The absence of software in the marketplace to assist with this challenge and the desperate need for such by the founders of PNL is what first brought the team together. inSēquio gets its supercomputing power from running on a computational grid comprised of several thousand computers, hence we say that the sequences are “grid-optimized.”

PD&D: Why is Parabon beginning with products for therapeutics, diagnostics and other molecular detection systems?

Armentrout: Our technology offers immediate benefits in the form of stand-alone solutions. We possess the engineering capability to produce designer therapeutics today and it’s the area where we believe our technology can have the biggest immediate impact.   

The failure of current small molecule treatments for many common cancers is well known, particularly for lung and colon cancers. There exist many therapeutic compounds that are sufficiently cytotoxic to destroy cancer cells and they could potentially be used for treatment, but because they cannot be targeted effectively, their practical utility is limited. 

Our nanotechnology platform provides the means of creating complex delivery vehicles for such therapeutic compounds, which could render them effective. We believe these and many other practical therapeutic challenges are best addressed with precisely engineered nanosystems in which each atom contributes to the cure. 

PD&D: How does inSēquio Sequence Design Studio enhance nano-engineering?

Armentrout: inSēquio is a CAD software application, like AutoCAD^®, that was designed exclusively for assisting with the design of DNA-based nanostructures. 

Built over the past four years, inSēquio boasts a rich editing environment that allows nano-engineers to specify all aspects of a particular nanostructure design. Then, when the design step is finished, inSēquio performs deep optimization on the DNA sequences required for self-assembly of the target design.  

A single DNA strand of just 135 bases has more possible sequence arrangements than the estimated number of atoms in the universe and some nanostructures have more than 50,000 bases. Since evaluation of each candidate sequence set requires compute-intensive molecular dynamics calculations, the computational workload to discover effective sequences is vast.
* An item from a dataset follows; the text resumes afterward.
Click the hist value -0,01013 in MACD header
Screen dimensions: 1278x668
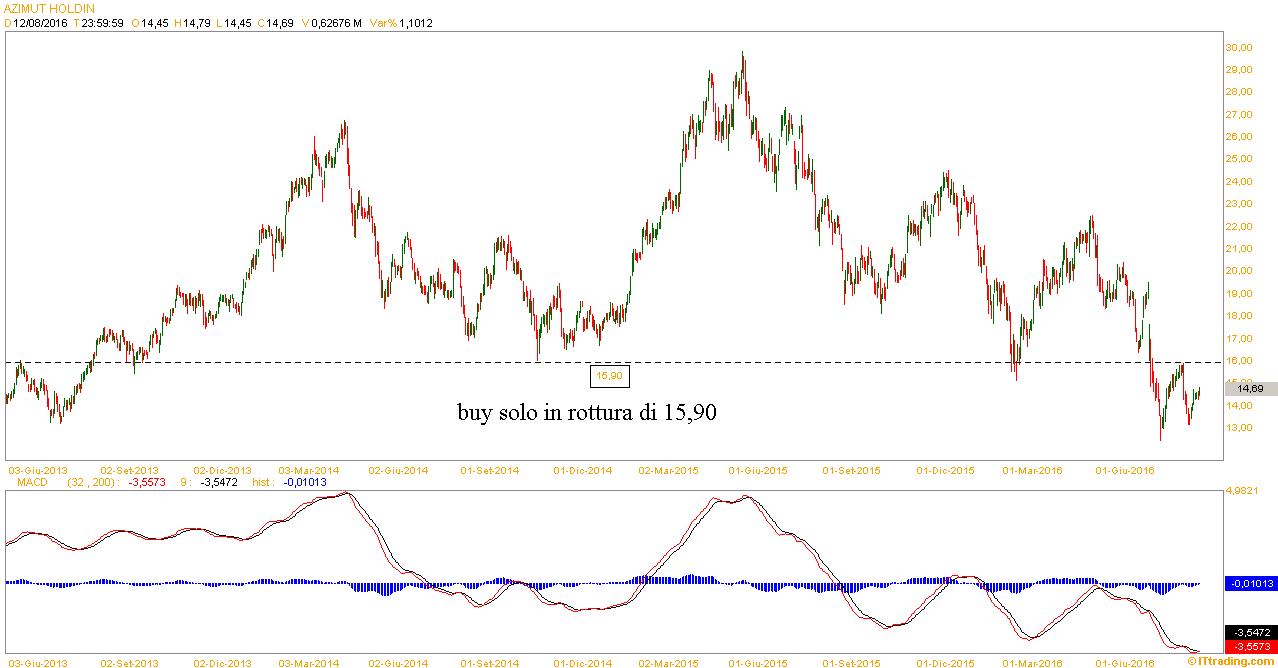[301, 481]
That is why inSēquio was built to run on Parabon’s Frontier^® Grid Platform, which produces supercomputing power from the excess capacity of thousands of networked computers, allowing it to perform DNA sequence optimizations that are not otherwise possible at this time.  Using inSēquio, the PNL research team can rapidly move candidate nanostructure designs through the concept-to-creation product cycle, which is one of our key competitive advantages.   

PD&D: Looking at the current state of the industry, what keeps you up at night?

Armentrout: As a young company, in what amounts to a totally new market, of course there are the never-ending challenges of entrepreneurship that can keep one awake.  But, I have to say that the technology and opportunities are so strong in this case, the business challenges pale by comparison.

When I lose sleep these days, it’s from raw excitement over the opportunity before us.  Everything about this business – from the market potential to the potential to benefit mankind, not to mention the utter coolness of being able to design and build at this scale – it is so wonderfully exciting, it’s easy to lie awake at night, my mind buzzing with the possibilities. Even so, our product pipeline does not yet include next-generation nano-enabled sleep medications – but it could.